### Instructions to follow
Report every line in the rows below that contains the string "Click", treating uppercase and lowercase as different.

** begin Material shown **

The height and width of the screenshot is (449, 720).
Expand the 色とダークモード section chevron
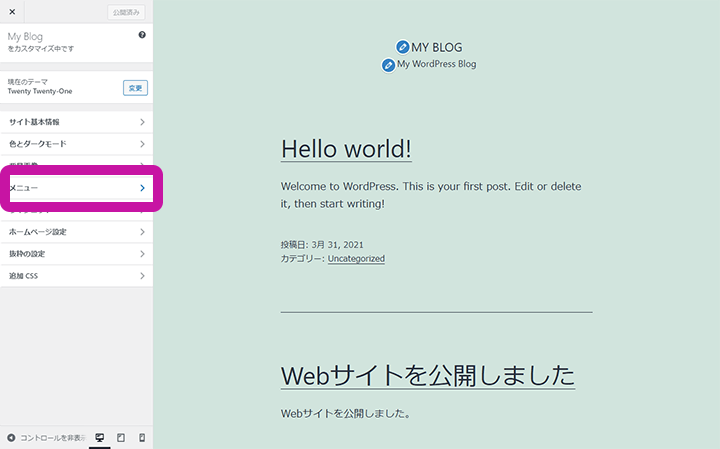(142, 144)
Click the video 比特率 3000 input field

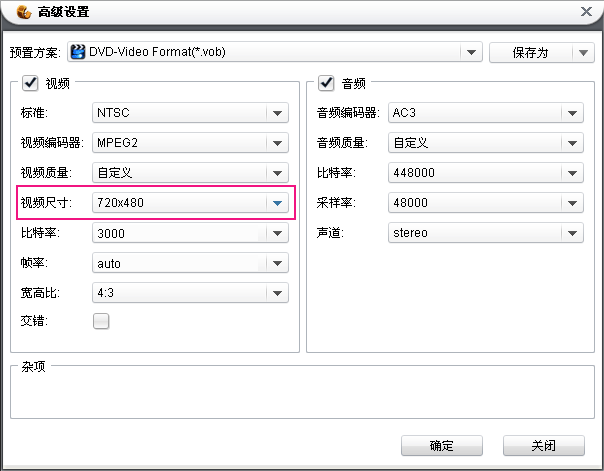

** end Material shown **
** begin Material shown **

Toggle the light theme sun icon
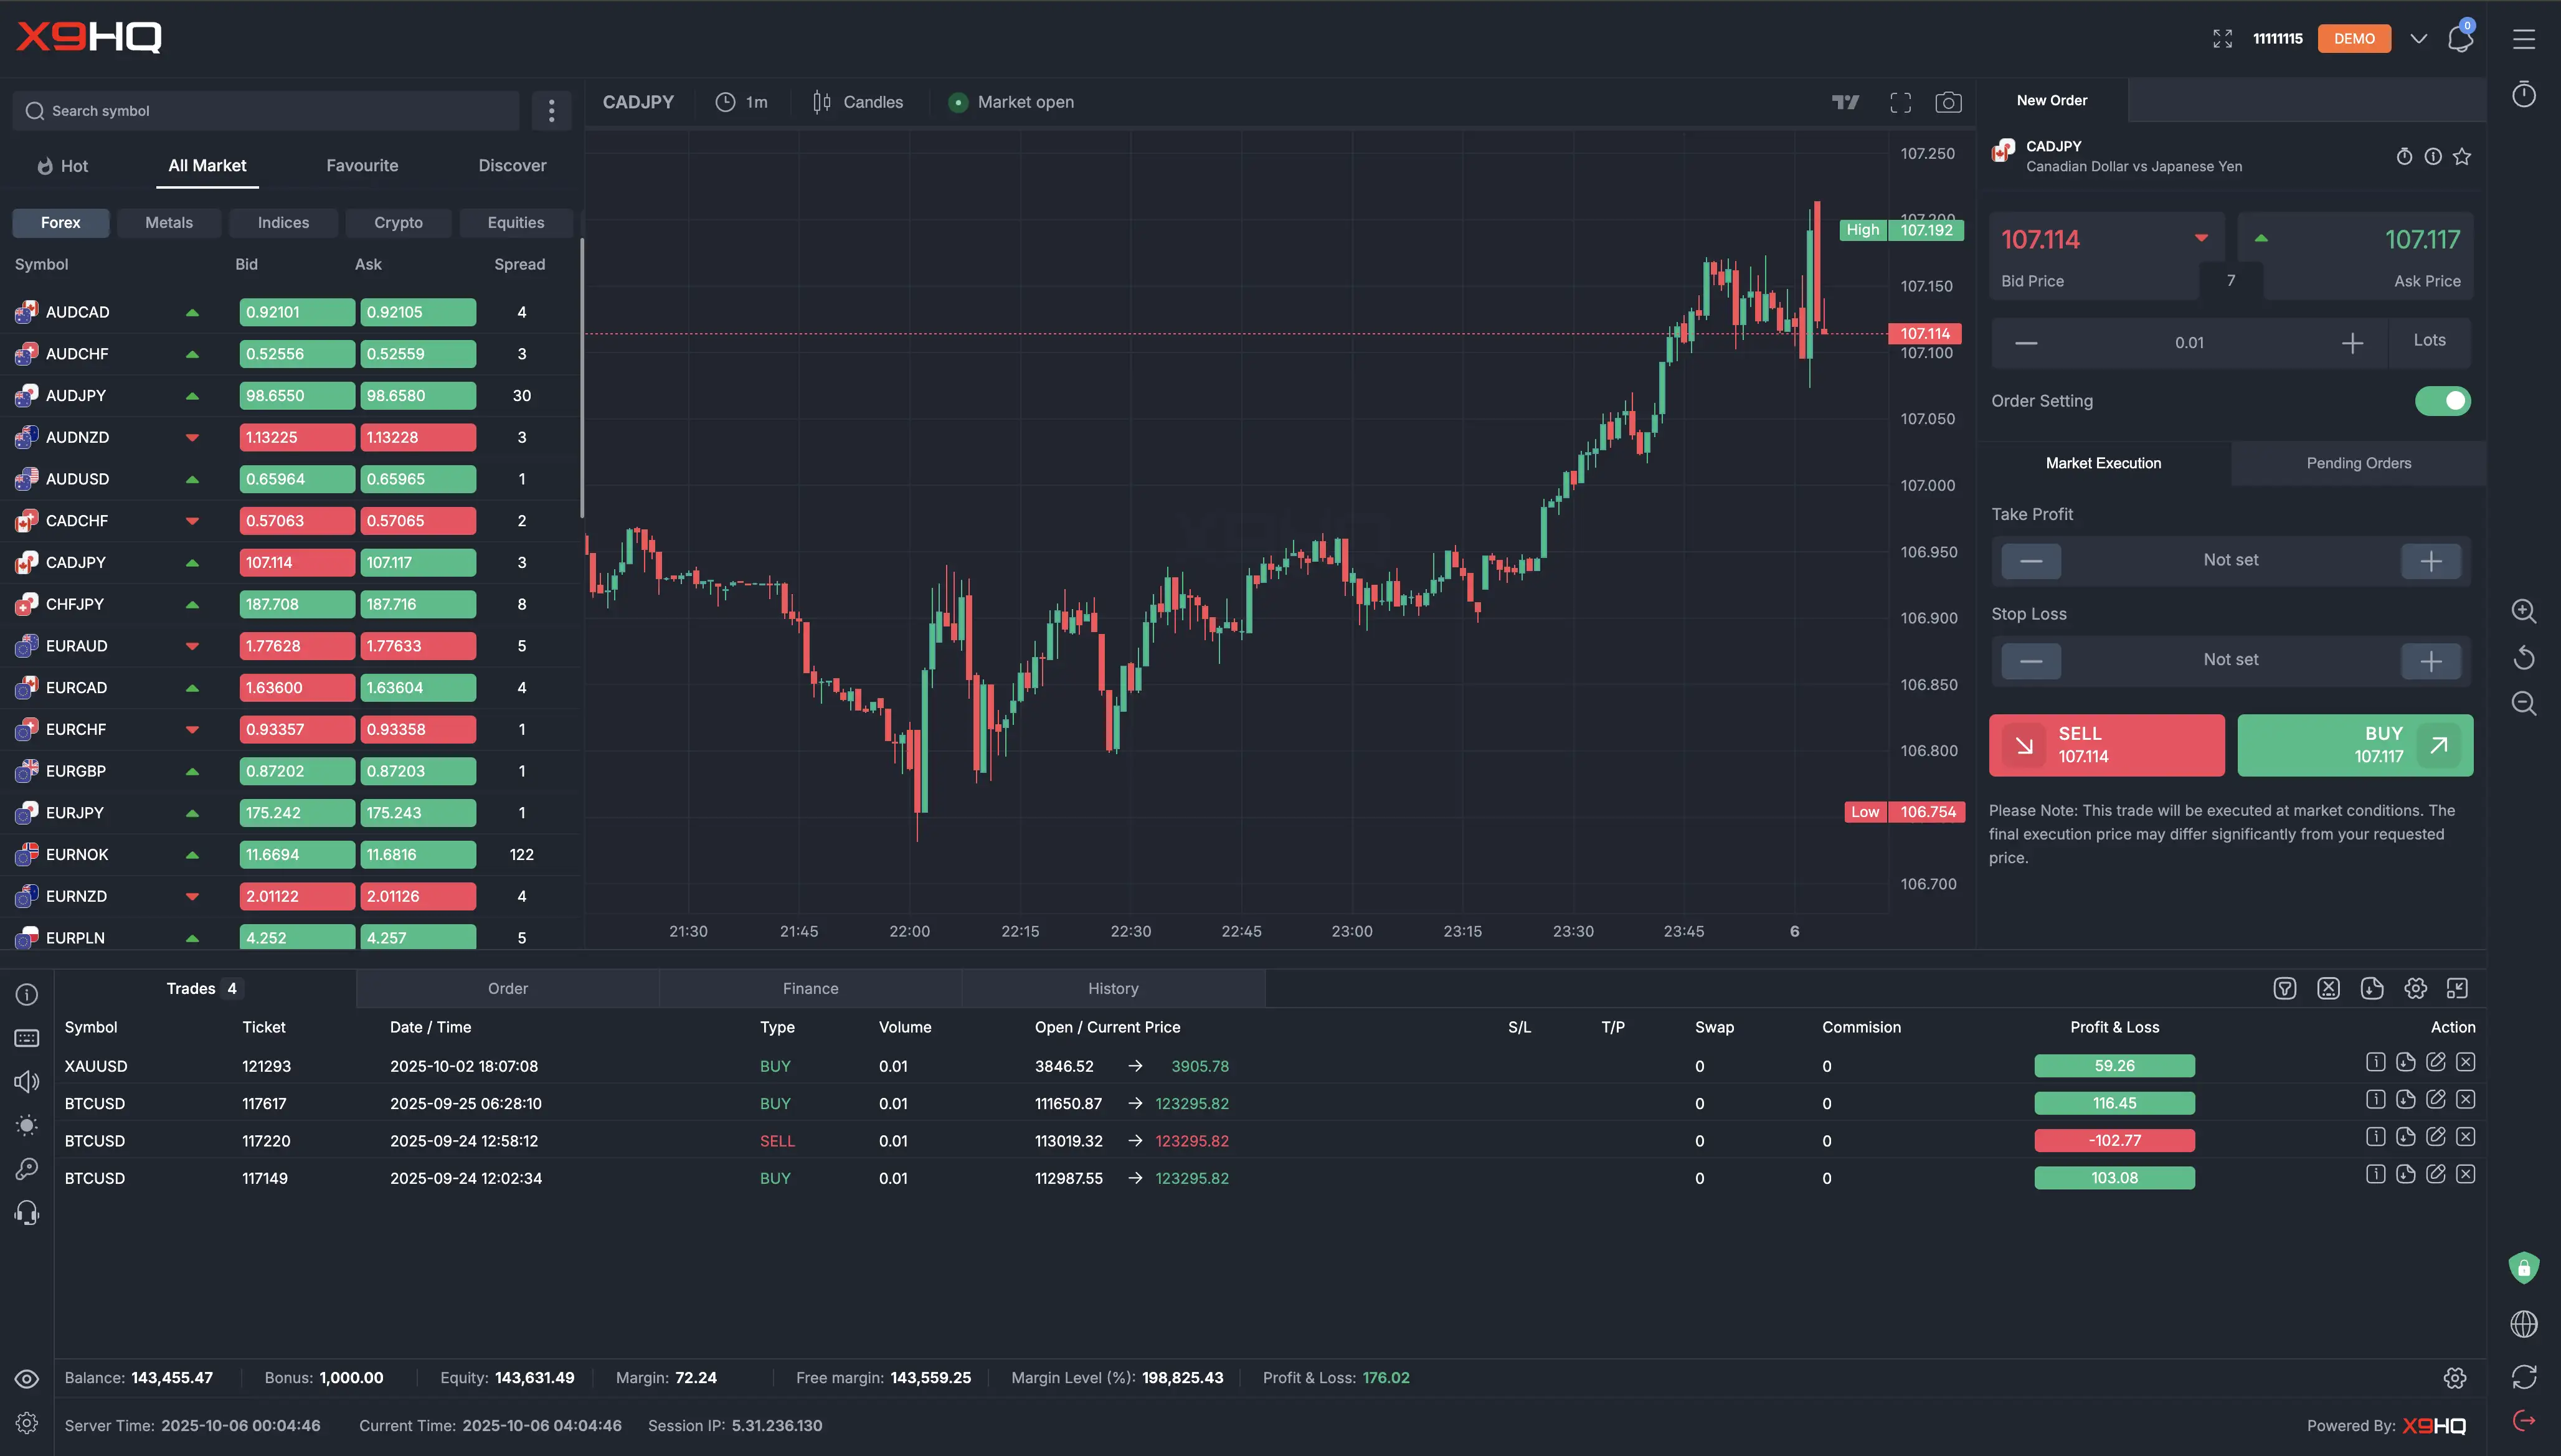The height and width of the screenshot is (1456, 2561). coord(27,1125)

** end Material shown **
** begin Material shown **

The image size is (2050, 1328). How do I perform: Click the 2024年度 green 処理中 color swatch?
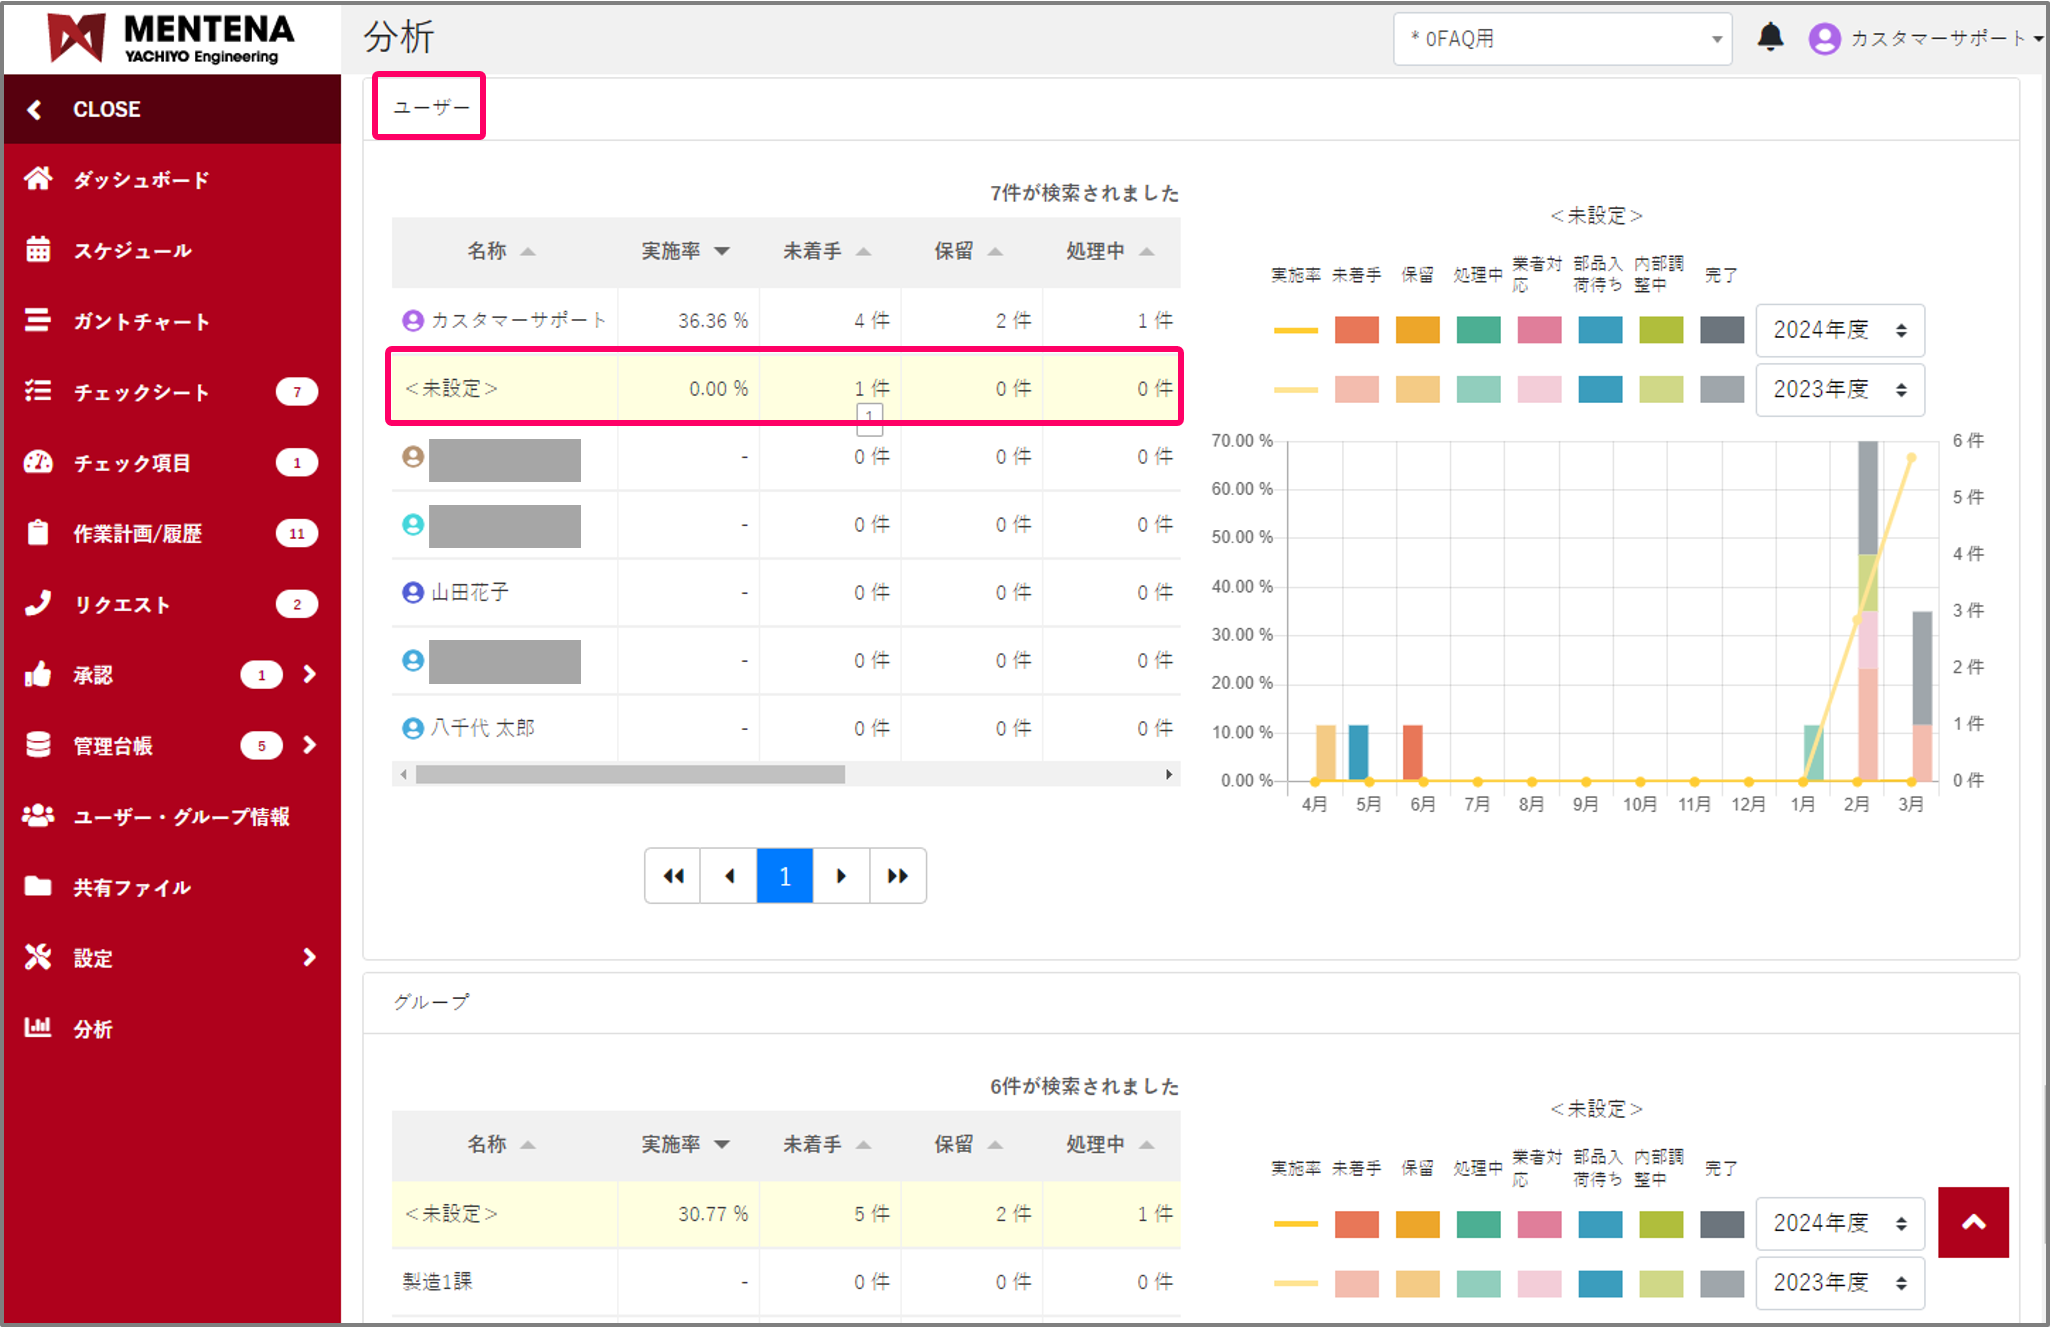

** end Material shown **

### Finished exercise
Click the video 比特率 3000 input field
The image size is (2050, 1328). How do I perform: Click the 2024年度 green 処理中 color swatch?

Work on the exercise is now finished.